以光鉗技術研究核醣體及核醣體蛋白uS15與rpsO基因5’端未轉譯區之交互作用

Abstract

信使核醣核酸 (mRNA) 的轉譯起始作用在細胞中會受到許多不同方式來進行調控，其中一種常見的方式是藉由改變核醣核酸的結構以控制轉譯作用的進行。在本實驗中將以大腸桿菌 (Escherichia coli) 的rpsO基因以及由該基因所轉譯出的核醣體蛋白uS15作為研究目標。 uS15能夠藉由結合rpsO 信使核醣核酸的5’端未轉譯區(RPSOutr)來抑制核醣體的轉譯作用，達到調控uS15的表現量。在本篇實驗中利用光鉗技術 (Optical tweezers) 來研究uS15對於rpsO信使核醣核酸之結構動力學影響，光鉗技術能將研究目標縮小至單一分子的層級並且能夠即時觀察到兩者間的構形以及動力學變化。rpsO信使核醣核酸在一般生理環境中能夠形成雙髮夾 (double-hairpin) 或假結 (pseudoknot) 此兩種結構。在先前的研究中，RPSOutr 透過光鉗技術發現擁有四種主要的展開結構。在這裡，我們也觀察到了類似的結果。接著，我們添加了 uS15 來測試它如何影響 RPSOutr 的結構形成。實驗結果證實了uS15能夠去影響假結結構的比例以及其展開所需要的力。另外，再接續的實驗中使用了mS2L。mS2L 是 RPSOutr在第二個髮夾中具有突變，而此突變使得形成假結結構變得更加困難。然而在加入 10 μM 的 uS15 蛋白後，假結結構就得以被觀察到。 為了進一步研究RPSOutr在實際生物中的結構摺疊情形，在接續的實驗中加入了30S核醣體次單元、起始因子IF1和IF3來觀察RNA的不同摺疊變化，我們發現30S的結合可能導致髮夾結構的不穩定。此外，在30S的結合過程中，RPSOutr更難形成假結結構，導致uS15更難或無法結合。
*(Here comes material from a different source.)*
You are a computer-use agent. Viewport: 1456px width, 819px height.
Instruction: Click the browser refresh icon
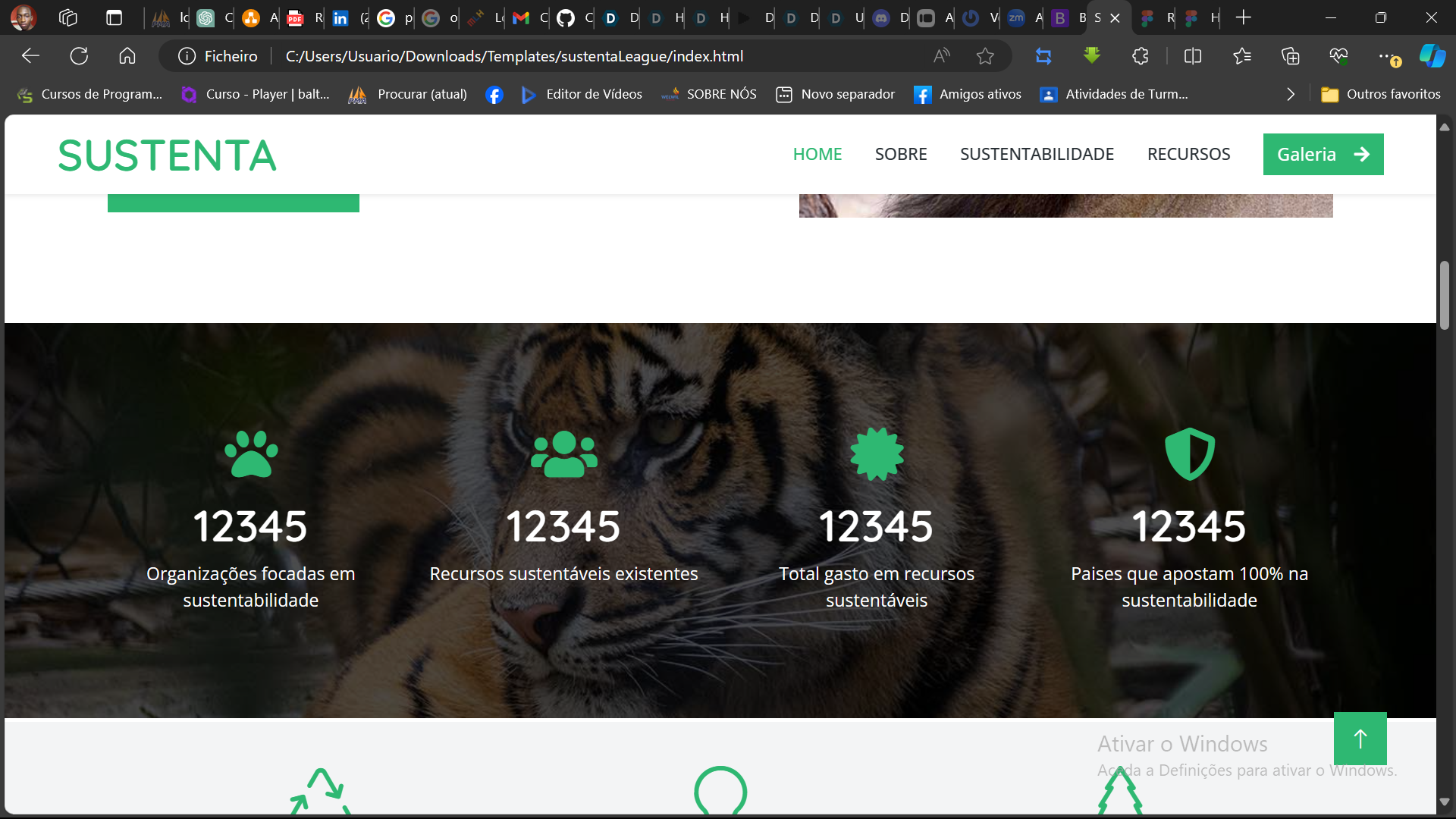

從結果中我們觀察到uS15可以穩定並促進RPSOutr假結的形成，同時30S的存在會去影響髮夾結構的形成，使的RPSOutr結構處在不穩定狀態。

Translation initiation of mRNA is regulated through different ways in the cell. Modulating the structure of mRNA is a common mechanism for cells to regulate their mRNA translation. In this study, the 5’ untranslated region (5’UTR) of the Escherichia coli (E. coli) rpsO transcript is our main research objective. E. coli ribosomal protein uS15, which is translated from the rpsO transcript, regulates its own biosynthesis by interacting with the mRNA. When the concentration of uS15 protein is in excess, the protein represses its translation through binding to the 5’UTR of rpsO mRNA (termed RPSOutr). RPSOutr can fold into either a double-hairpin or pseudoknot structure. However, ribosomal protein uS15 can only bind to the pseudoknot. To study the interaction between the mRNA and protein, here we use a single molecule technique, optical tweezers, for dynamic measurements. Optical tweezers provide us a real-time observation of a single mRNA conformational change. In previous studies, four major types of structural transitions of RPSOutr were observed via force ramping (gradually increasing the force to unfold RNA). Here we also observed similar results. Furthermore, we added uS15 to test how it affects the conformational dynamics of the RNA. The result suggests that in the presence of uS15, the proportion and unfolding force of the pseudoknot increase remarkably. mS2L, a variant of RPSOutr with mutations in the second hairpin, is also selected for further studies. Mutations on the second hairpin of the mRNA make it more difficult to form a pseudoknot structure. Our data showed that the pseudoknot structure was observed after adding 10 μM of uS15 protein. To further study the interaction of RPSOutr, 30S, initiation factors IF1 and IF3 were also added to the experiment. Different conformation changes of RNA were observed. We discovered that the binding of 30S could lead to destabilization of the upstream sequence of RPSOutr. Moreover, during the binding of 30S, RPSOutr is harder to fold into a pseudoknot structure, which caused uS15 more difficult or unable to bind the structure. In conclusion, we observed that uS15 can stabilize and promote the formation of pseudoknots of RPSOutr. Moreover, the presence of 30S affects the formation of hairpin structures, making the RPSOutr structure in an unstable state.